Australian stocks tracked a surge in the U.S. and bonds in the region climbed after Federal Reserve Chair Janet Yellen reasserted the central bank’s gradual approach to raising interest rates. Crude oil rallied as the dollar nursed losses.
Shares in Sydney snapped a three-day decline after U.S. equities erased their losses for the year, with Yellen indicating deteriorating world growth warranted a slow approach to tightening monetary policy. While the comments ignited gains in government debt, diminishing prospects of a rate hike in the first half kept the Bloomberg Dollar Spot Index on track for its worst month since 2011. Futures on Japanese stocks were mixed amid a revival in the yen. U.S. crude oil rallied for the first time in five days, while gold retreated.
Traders reduced bets on a Fed rate hike next month to zero after Yellen dialed back some of the commentary made by other policy makers the past two weeks, emphasizing during her appearance at the Economic Club of New York that the central bank remains wary of raising rates amid threats to American growth from a slowing global economy. Financial markets have been hanging on the outlook for U.S. borrowing costs since the Fed reduced the expected pace of rate increases this year to two from four at its March gathering. Since then, some Fed officials had asserted that every meeting remains in play.
Yellen’s speech “painted a very dovish picture for the inflation outlook in 2016, and although she didn’t directly use this term, she clearly sees the U.S. economy as two-speed,” Evan Lucas, a markets strategist at IG Ltd. in Melbourne said in an e-mail to clients. “The yen now has to contend with negative rates not having the desired effect, the Bank of Japan assessing other unconventional monetary policy options and a U.S. central bank unlikely to raise rates.”
Australia’s S&P/ASX 200 Index climbed 0.5 percent as of 8:46 a.m. Tokyo time, as New Zealand’s S&P/NZX 50 Index, the first major stock gauge to start trading in the Asia-Pacific region each day, rose 0.3 percent. Futures on the Standard & Poor’s 500 Index added 0.2 percent following a 0.9 percent jump in the S&P 500 that put it back at closing levels last seen at the end of 2015.
A report on Japanese industrial output is due Wednesday along with data on coal imports and car production. The Bank of Korea’s governor will speak to reporters.

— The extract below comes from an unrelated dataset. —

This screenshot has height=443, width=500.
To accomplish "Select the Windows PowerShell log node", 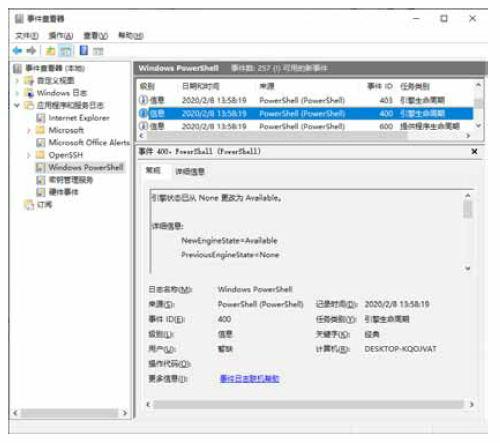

Futures on Japan’s Nikkei 225 Stock Average were bid for 17,090 in the Osaka pre-market, down from 17,100 at their close on Tuesday, while contracts traded in Singapore lost 0.5 percent to 16,975. Yen-denominated Nikkei 225 futures rose 0.3 percent on the Chicago Mercantile Exchange, climbing to 17,070.
The yen, which typically moves at odds with Japanese shares, was steady at 112.74 per dollar following a 0.7 percent bounce Tuesday that snapped its seven-day decline. The Japanese currency is headed for a 0.1 percent drop in March, after surging in February.
“Yellen just took the edge off all the other comments made in the past week or so,” said Joe Kinahan, chief strategist at TD Ameritrade Holding Corp. “All she’s doing is reinforcing that they’re not going to do something that’s unexpected. She reassured us that they’re going to follow the script.”
Futures on the Kospi index in Seoul were up 0.6 percent in most recent trading, while those on Hong Kong’s Hang Seng and Hang Seng China Enterprises indexes dropped 0.1 percent.